Of course, they are correct to state that, theoretically, a different treatment regimen might have generated different outcomes. But how likely is that in reality?
To answer this question, we might consult the Cochrane review on the subject (which incidentally is close to my heart: I initiated it many years ago and was its senior author until it was plagiarised by my former co-worker and my name was replaced by that of his new boss [never a dull day in alternative medicine research!]).
The latest version of this article concludes that “there is no consistent, bias-free evidence that acupuncture, acupressure, laser therapy or electrostimulation are effective for smoking cessation, but lack of evidence and methodological problems mean that no firm conclusions can be drawn. Further, well designed research into acupuncture, acupressure and laser stimulation is justified since these are popular interventions and safe when correctly applied, though these interventions alone are likely to be less effective than evidence-based interventions”
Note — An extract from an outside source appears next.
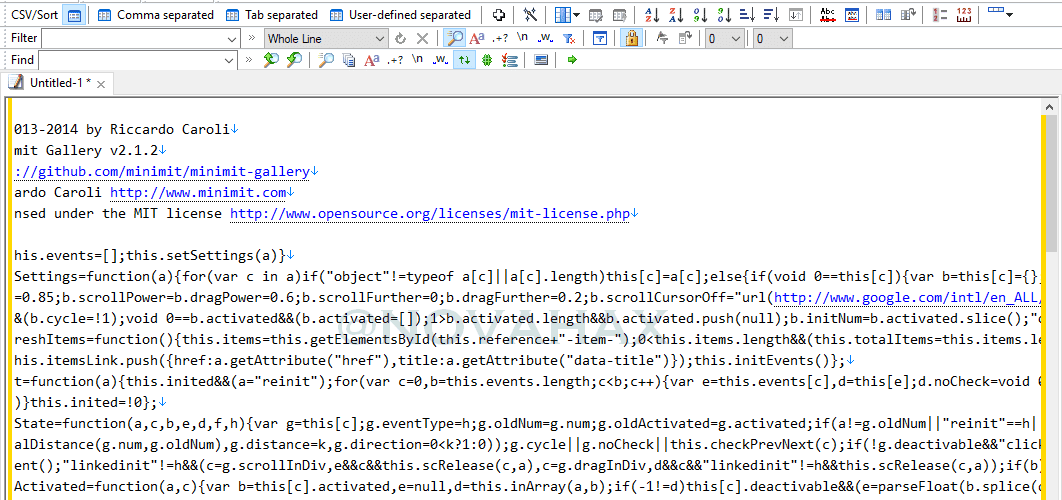Open the first 0 lines dropdown
Image resolution: width=1062 pixels, height=500 pixels.
click(x=723, y=39)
This is a very, very (yes, I meant very, very) odd conclusion, I think. If I had still been an author of this plagiarised paper, I would have suggested something a little more straightforward: 33 studies of various types of acupuncture for smoking cessation are currently available (if we include the new trial, the number is 34). The totality of this evidence fails to show that acupuncture is effective. Therefore acupuncture should NOT be considered a valid option for this indication.